When the listing has been read, print it out again in full, word for word.

□ □ □ □ □ □ □

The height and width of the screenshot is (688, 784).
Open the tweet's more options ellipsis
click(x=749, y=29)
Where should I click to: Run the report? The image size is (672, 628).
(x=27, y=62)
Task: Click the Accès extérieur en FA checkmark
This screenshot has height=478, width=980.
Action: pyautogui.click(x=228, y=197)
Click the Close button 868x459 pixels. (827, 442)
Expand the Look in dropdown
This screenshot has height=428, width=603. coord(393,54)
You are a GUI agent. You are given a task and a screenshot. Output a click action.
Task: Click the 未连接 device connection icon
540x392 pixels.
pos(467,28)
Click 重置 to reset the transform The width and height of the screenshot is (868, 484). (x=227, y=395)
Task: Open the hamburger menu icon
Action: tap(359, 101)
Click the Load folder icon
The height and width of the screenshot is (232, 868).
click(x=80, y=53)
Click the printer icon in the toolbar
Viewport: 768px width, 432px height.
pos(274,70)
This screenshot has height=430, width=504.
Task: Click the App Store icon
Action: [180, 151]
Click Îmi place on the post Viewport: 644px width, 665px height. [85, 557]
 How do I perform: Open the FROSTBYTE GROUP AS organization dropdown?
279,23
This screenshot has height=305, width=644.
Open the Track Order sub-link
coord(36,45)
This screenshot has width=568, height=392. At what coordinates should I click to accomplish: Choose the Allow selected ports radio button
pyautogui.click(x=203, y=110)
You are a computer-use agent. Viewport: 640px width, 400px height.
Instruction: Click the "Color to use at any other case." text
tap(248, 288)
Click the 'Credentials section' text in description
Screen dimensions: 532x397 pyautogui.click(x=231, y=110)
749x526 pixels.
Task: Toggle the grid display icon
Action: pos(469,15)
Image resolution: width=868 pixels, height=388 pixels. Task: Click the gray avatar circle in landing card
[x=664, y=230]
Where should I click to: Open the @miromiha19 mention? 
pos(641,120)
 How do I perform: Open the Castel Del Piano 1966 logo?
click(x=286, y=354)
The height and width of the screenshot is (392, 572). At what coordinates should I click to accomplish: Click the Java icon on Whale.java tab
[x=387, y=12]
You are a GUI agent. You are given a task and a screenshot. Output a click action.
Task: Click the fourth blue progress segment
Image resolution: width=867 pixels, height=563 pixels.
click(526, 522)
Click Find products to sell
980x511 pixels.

□ □ □ □ □ □ □

Task answer >>
The height and width of the screenshot is (688, 784).
Open the tweet's more options ellipsis
click(x=749, y=29)
Where should I click to: Run the report? The image size is (672, 628).
(x=27, y=62)
Task: Click the Accès extérieur en FA checkmark
This screenshot has height=478, width=980.
Action: pyautogui.click(x=228, y=197)
Click the Close button 868x459 pixels. (827, 442)
Expand the Look in dropdown
This screenshot has height=428, width=603. coord(393,54)
You are a GUI agent. You are given a task and a screenshot. Output a click action.
Task: Click the 未连接 device connection icon
540x392 pixels.
pos(467,28)
Click 重置 to reset the transform The width and height of the screenshot is (868, 484). (x=227, y=395)
Task: Open the hamburger menu icon
Action: tap(359, 101)
Click the Load folder icon
The height and width of the screenshot is (232, 868).
click(x=80, y=53)
Click the printer icon in the toolbar
Viewport: 768px width, 432px height.
pos(274,70)
This screenshot has height=430, width=504.
Task: Click the App Store icon
Action: [180, 151]
Click Îmi place on the post Viewport: 644px width, 665px height. [85, 557]
 How do I perform: Open the FROSTBYTE GROUP AS organization dropdown?
279,23
This screenshot has height=305, width=644.
Open the Track Order sub-link
coord(36,45)
This screenshot has width=568, height=392. At what coordinates should I click to accomplish: Choose the Allow selected ports radio button
pyautogui.click(x=203, y=110)
You are a computer-use agent. Viewport: 640px width, 400px height.
Instruction: Click the "Color to use at any other case." text
tap(248, 288)
Click the 'Credentials section' text in description
Screen dimensions: 532x397 pyautogui.click(x=231, y=110)
749x526 pixels.
Task: Toggle the grid display icon
Action: pos(469,15)
Image resolution: width=868 pixels, height=388 pixels. Task: Click the gray avatar circle in landing card
[x=664, y=230]
Where should I click to: Open the @miromiha19 mention? 
pos(641,120)
 How do I perform: Open the Castel Del Piano 1966 logo?
click(x=286, y=354)
The height and width of the screenshot is (392, 572). At what coordinates should I click to accomplish: Click the Java icon on Whale.java tab
[x=387, y=12]
You are a GUI agent. You are given a task and a screenshot. Output a click action.
Task: Click the fourth blue progress segment
Image resolution: width=867 pixels, height=563 pixels.
click(526, 522)
Click Find products to sell
980x511 pixels.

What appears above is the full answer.